TASKS AND EXERCISES >>
• 1. Answer these questions from the non-B DNA text:
(a) Which kind of sequence makes Z-DNA more likely?
(b) How many Guanine bases bond to form a square plate?
(c) What shape do cruciform complexes create?
• 2. Revise a passage of the non-B DNA text. Begin at the words "Most DNA is" and stop after "as non-B DNA.". Replace "paradigm" with "model".
• 3. Pick up the non-B DNA text after its last sentence and keep writing it.

DOCUMENT TEXT >>

BEGIN

28  Refactorization of Legacy Code

Author
Affiliation

Dr Randy Johnson

Hood College

Published

April 2, 2026

Introduction

Most DNA is made up of the standard, right-handed DNA we are used to working with, but there are a number of alternate conformations that don’t follow this paradigm. This is referred to as non-B DNA.

Z-DNA is more likely in regions with alternating purine-pyrimidine sequences (De Rosa et al. 2010). Image courtesy of Gemini

G-Quadruplexes form in sequences rich in Guanine. Four Guanine bases can bond to form a square plate; several of these can stack to form a quadurplex (Varshney et al. 2020). Image courtesy of Gemini.

Cruciform complexes form in palindromic sequences. Complementary strands pull apart and fold back on themselves, creating a characteristic cross-like shape (Brázda et al. 2011). Image courtesy of Wikipedia.

END

PROVIDED MATERIAL >>

BEGIN

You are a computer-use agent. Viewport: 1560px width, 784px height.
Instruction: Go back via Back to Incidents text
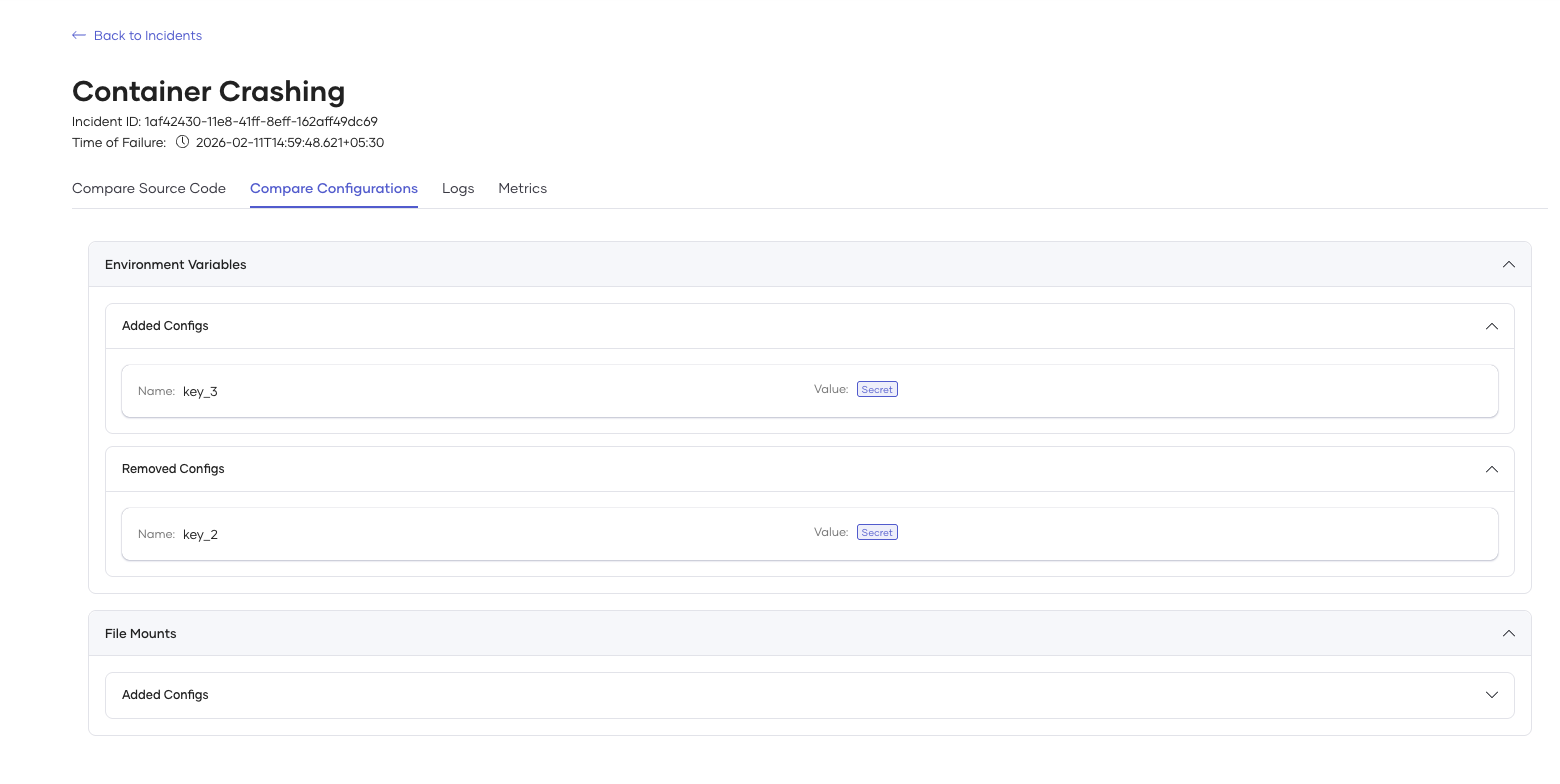[147, 35]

END

ANSWERS TO THE EXERCISE >>
• 1.
(a) Regions with alternating purine-pyrimidine sequences.
(b) Four.
(c) A characteristic cross-like shape.

• 2.
Most DNA is made up of the standard, right-handed DNA we are used to working with, but there are a number of alternate conformations that don’t follow this model. This is referred to as non-B DNA.

• 3.
Slipped-Strand DNA structures occur mostly commonly at repetitive sequences. The strands may misalign during replication and cause bulging loops (Pearson 1998). Image courtesy of Gemini.

non-B_gfa

The non-B_gfa database and accompanying package was developed to find sequences associated with non-B DNA forming motifs. It was originally published by Cer et al. (2012), and the current version is written in C.

It hasn’t recieved much attention in the past decade. We want to modernize the code and make it easier to incorporate into R and Python workflows.

Instructions

  • Fork a copy of the non-B_gfa repository using this GitHub classroom link
  • Clone your fork to your local machine
  • Refactor the code into either an R or Python package, including an updated README, tests and documentation
  • Push your changes to GitHub and submit a link to your fork on Blackboard

References

Brázda, Václav, Rob C. Laister, Eva B. Jagelská, and Cheryl Arrowsmith. 2011. “Cruciform Structures Are a Common DNA Feature Important for Regulating Biological Processes.” BMC Molecular Biology 12 (August): 33. https://doi.org/10.1186/1471-2199-12-33.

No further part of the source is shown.